──────── RECORDS TO PROCESS ────────
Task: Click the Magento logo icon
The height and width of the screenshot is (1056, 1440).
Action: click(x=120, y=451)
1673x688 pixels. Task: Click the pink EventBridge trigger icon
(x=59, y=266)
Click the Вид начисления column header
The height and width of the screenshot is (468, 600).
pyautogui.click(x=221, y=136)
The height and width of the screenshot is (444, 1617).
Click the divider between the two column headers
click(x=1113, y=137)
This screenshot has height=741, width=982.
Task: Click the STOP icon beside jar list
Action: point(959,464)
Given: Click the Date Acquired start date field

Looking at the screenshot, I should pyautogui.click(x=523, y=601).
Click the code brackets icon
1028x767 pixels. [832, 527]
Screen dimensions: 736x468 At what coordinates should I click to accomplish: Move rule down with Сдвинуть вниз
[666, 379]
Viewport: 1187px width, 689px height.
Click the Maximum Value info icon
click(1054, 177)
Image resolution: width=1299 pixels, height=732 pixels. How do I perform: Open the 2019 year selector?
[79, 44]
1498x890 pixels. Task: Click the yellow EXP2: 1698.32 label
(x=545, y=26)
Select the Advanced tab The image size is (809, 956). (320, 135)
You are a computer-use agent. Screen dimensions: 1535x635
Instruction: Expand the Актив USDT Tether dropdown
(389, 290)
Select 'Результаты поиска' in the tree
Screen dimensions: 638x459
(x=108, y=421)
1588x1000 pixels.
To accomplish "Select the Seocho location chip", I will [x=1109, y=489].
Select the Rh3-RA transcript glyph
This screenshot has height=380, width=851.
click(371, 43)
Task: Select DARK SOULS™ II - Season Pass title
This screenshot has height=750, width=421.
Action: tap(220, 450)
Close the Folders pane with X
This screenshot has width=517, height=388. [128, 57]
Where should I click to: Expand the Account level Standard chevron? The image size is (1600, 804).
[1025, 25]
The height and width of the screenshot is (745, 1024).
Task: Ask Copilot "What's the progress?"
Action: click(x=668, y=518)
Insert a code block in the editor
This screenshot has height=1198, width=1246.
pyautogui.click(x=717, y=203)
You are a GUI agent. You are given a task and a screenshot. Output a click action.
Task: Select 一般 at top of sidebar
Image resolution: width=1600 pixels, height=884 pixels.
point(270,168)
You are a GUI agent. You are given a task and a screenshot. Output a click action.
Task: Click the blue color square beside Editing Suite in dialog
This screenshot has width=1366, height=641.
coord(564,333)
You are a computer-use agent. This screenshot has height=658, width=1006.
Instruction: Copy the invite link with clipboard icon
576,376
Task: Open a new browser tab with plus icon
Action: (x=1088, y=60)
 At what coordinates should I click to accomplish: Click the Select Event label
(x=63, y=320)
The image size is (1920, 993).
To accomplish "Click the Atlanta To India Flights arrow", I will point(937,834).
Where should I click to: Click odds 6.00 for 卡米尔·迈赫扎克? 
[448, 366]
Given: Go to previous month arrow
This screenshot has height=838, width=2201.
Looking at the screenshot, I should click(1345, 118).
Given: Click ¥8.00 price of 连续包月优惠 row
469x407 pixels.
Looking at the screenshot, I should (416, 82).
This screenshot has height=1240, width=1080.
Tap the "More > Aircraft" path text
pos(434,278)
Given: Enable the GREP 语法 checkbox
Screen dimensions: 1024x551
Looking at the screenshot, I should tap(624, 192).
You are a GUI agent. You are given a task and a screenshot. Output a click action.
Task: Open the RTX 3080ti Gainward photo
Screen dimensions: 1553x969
────────
PROBLEM TO WORK ON.
Nothing in the records above may be left out; repeat them exactly.

REPLY TO THE TASK.
Task: Click the Magento logo icon
The height and width of the screenshot is (1056, 1440).
Action: click(x=120, y=451)
1673x688 pixels. Task: Click the pink EventBridge trigger icon
(x=59, y=266)
Click the Вид начисления column header
The height and width of the screenshot is (468, 600).
pyautogui.click(x=221, y=136)
The height and width of the screenshot is (444, 1617).
Click the divider between the two column headers
click(x=1113, y=137)
This screenshot has height=741, width=982.
Task: Click the STOP icon beside jar list
Action: point(959,464)
Given: Click the Date Acquired start date field

Looking at the screenshot, I should pyautogui.click(x=523, y=601).
Click the code brackets icon
1028x767 pixels. [832, 527]
Screen dimensions: 736x468 At what coordinates should I click to accomplish: Move rule down with Сдвинуть вниз
[666, 379]
Viewport: 1187px width, 689px height.
Click the Maximum Value info icon
click(1054, 177)
Image resolution: width=1299 pixels, height=732 pixels. How do I perform: Open the 2019 year selector?
[79, 44]
1498x890 pixels. Task: Click the yellow EXP2: 1698.32 label
(x=545, y=26)
Select the Advanced tab The image size is (809, 956). (320, 135)
You are a computer-use agent. Screen dimensions: 1535x635
Instruction: Expand the Актив USDT Tether dropdown
(389, 290)
Select 'Результаты поиска' in the tree
Screen dimensions: 638x459
(x=108, y=421)
1588x1000 pixels.
To accomplish "Select the Seocho location chip", I will [x=1109, y=489].
Select the Rh3-RA transcript glyph
This screenshot has height=380, width=851.
click(371, 43)
Task: Select DARK SOULS™ II - Season Pass title
This screenshot has height=750, width=421.
Action: tap(220, 450)
Close the Folders pane with X
This screenshot has width=517, height=388. [128, 57]
Where should I click to: Expand the Account level Standard chevron? The image size is (1600, 804).
[1025, 25]
The height and width of the screenshot is (745, 1024).
Task: Ask Copilot "What's the progress?"
Action: click(x=668, y=518)
Insert a code block in the editor
This screenshot has height=1198, width=1246.
pyautogui.click(x=717, y=203)
You are a GUI agent. You are given a task and a screenshot. Output a click action.
Task: Select 一般 at top of sidebar
Image resolution: width=1600 pixels, height=884 pixels.
point(270,168)
You are a GUI agent. You are given a task and a screenshot. Output a click action.
Task: Click the blue color square beside Editing Suite in dialog
This screenshot has width=1366, height=641.
coord(564,333)
You are a computer-use agent. This screenshot has height=658, width=1006.
Instruction: Copy the invite link with clipboard icon
576,376
Task: Open a new browser tab with plus icon
Action: (x=1088, y=60)
 At what coordinates should I click to accomplish: Click the Select Event label
(x=63, y=320)
The image size is (1920, 993).
To accomplish "Click the Atlanta To India Flights arrow", I will point(937,834).
Where should I click to: Click odds 6.00 for 卡米尔·迈赫扎克? 
[448, 366]
Given: Go to previous month arrow
This screenshot has height=838, width=2201.
Looking at the screenshot, I should click(1345, 118).
Given: Click ¥8.00 price of 连续包月优惠 row
469x407 pixels.
Looking at the screenshot, I should (416, 82).
This screenshot has height=1240, width=1080.
Tap the "More > Aircraft" path text
pos(434,278)
Given: Enable the GREP 语法 checkbox
Screen dimensions: 1024x551
Looking at the screenshot, I should tap(624, 192).
You are a GUI agent. You are given a task and a screenshot. Output a click action.
Task: Open the RTX 3080ti Gainward photo
Screen dimensions: 1553x969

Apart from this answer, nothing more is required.